Pattern Recognition Methods for Crop Classification from Hyperspectral Remote Sensing Images
Metodos de Clasificacion Aplicados al Reconocimiento de Campos de Cultivo a partir de Imagenes Hiperespectrales
|Institution:||University of Valencia|
|Advisor(s):||Javier Calpe Maravilla|
(Complete work in Spanish) Remote sensing aerial spectral imaging was one of the first application areas where spectral imaging was used in order to identify and monitor the natural resources and covers on earth surface. Aerial spectral imaging is being developed with the aim of monitoring natural resources like coastal areas, forestry and extensive crops. The information contained in hyperspectral images allows the reconstruction of the energy curve radiated by the terrestrial surface throughout the electromagnetic spectrum. Hence, the characterization, identification and classification of the observed material from their spectral curve is an interesting possibility. Pattern recognition methods have proven to be effective techniques in this kind of applications. In fact, classification of surface features in satellite imagery is one of the most important applications of remote sensing. It is often difficult and time-consuming to develop classifiers by hand, so many researchers have turned to techniques from the fields of statistics and machine learning to automatically generate classifiers. Nevertheless, the main problem with supervised methods is that the learning process heavily depends on the quality of the training data set and the input space dimensionality. Certainly, these are main issues to be addressed, given the high cost of true sample labeling, the high number of spectral bands, and the high variability of the earth surface and the illumination conditions. In practice, a preprocessing stage (feature selection/extraction) is time-consuming, scenario-dependent and needs a priori knowledge. Thus, more efforts must be done to improve classification methods, in terms of accuracy, robustness, reliability, real-time performance and interpretability.

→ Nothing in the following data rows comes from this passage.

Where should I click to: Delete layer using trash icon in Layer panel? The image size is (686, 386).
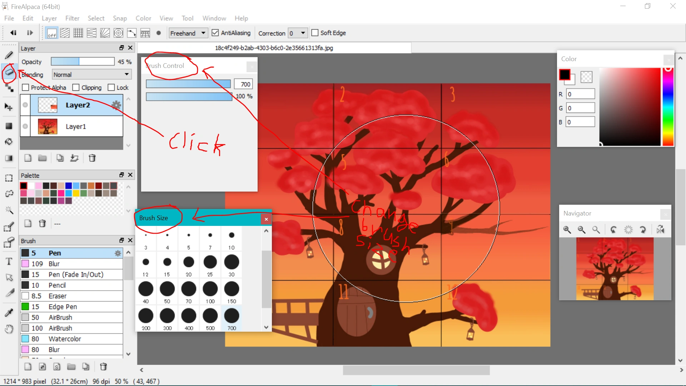tap(92, 158)
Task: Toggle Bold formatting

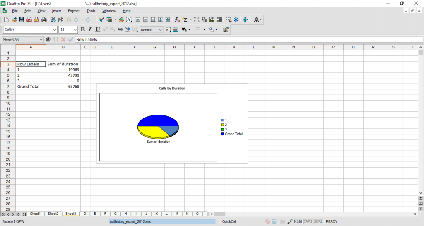Action: tap(83, 29)
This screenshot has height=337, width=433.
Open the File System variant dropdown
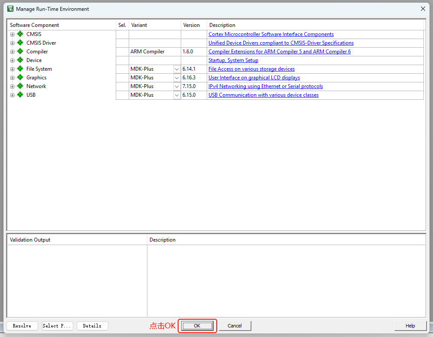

This work is a contribution to the Digital Airborne Imaging Spectrometer Experiment (DAISEX) project, funded by the European Space Agency (ESA) within the framework of its Earth Observation Preparatory Program during 1998, 1999, and 2000. During the DAISEX campaign, hyperspectral images were acquired with the HyMap spectrometer (128-band scanner with a discontinuous spectral range: 0.4 µm - 2.5 µm). In this context, we have carried out an extensive comparison of state-of-the-art methods to develop crop cover classifiers and to obtain a thematic map of the crops on the scene. On one hand, in order to circumvent problems when dealing with a high dimensional input space (induced by the high resolution of the HyMap spectrometer, 128 bands), we have studied a preprocessing stage of feature selection/extraction. This first stage analyses the most critical spectral bands for the present subject. On the other hand, we have developed many methods, both supervised and unsupervised, for crop cover classification, image clustering, interpretation and robustness tests. All these approaches have been included in a general learning scheme where we propose a combined strategy of supervised and unsupervised learning methods that avoids these drawbacks and automates the classification process. In this study, we review the work carried out in that sense and how it could be useful in further applications.
Luis Gómez Chova received his B.Sc. with first class honours in 2000 in Electronic from the Universitat de Valencia (Spain). He was awarded by the Spanish Ministry of Education with the National Award for Electronics Engineering. Since 2000 he has been with the Department of Electronic Engineering. Last year, he read his Master Thesis. He is pursuing his PhD degree with a research scholarship from the Spanish Ministry of Education.